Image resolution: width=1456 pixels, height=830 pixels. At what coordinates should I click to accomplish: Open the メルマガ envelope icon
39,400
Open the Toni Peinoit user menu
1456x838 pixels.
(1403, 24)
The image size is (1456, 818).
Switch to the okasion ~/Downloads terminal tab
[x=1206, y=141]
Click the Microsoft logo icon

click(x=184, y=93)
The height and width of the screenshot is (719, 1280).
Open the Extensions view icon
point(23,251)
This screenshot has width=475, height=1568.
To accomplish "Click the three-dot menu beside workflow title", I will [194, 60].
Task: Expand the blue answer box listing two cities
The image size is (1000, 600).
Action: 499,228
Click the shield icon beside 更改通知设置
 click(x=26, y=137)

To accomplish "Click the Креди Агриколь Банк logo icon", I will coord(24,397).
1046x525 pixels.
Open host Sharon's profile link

| Set task |
Reproduce every line of the records above word for word, keeping their order.

| Solved exercise |
Image resolution: width=1456 pixels, height=830 pixels. At what coordinates should I click to accomplish: Open the メルマガ envelope icon
39,400
Open the Toni Peinoit user menu
1456x838 pixels.
(1403, 24)
The image size is (1456, 818).
Switch to the okasion ~/Downloads terminal tab
[x=1206, y=141]
Click the Microsoft logo icon

click(x=184, y=93)
The height and width of the screenshot is (719, 1280).
Open the Extensions view icon
point(23,251)
This screenshot has width=475, height=1568.
To accomplish "Click the three-dot menu beside workflow title", I will [194, 60].
Task: Expand the blue answer box listing two cities
The image size is (1000, 600).
Action: 499,228
Click the shield icon beside 更改通知设置
 click(x=26, y=137)

To accomplish "Click the Креди Агриколь Банк logo icon", I will coord(24,397).
1046x525 pixels.
Open host Sharon's profile link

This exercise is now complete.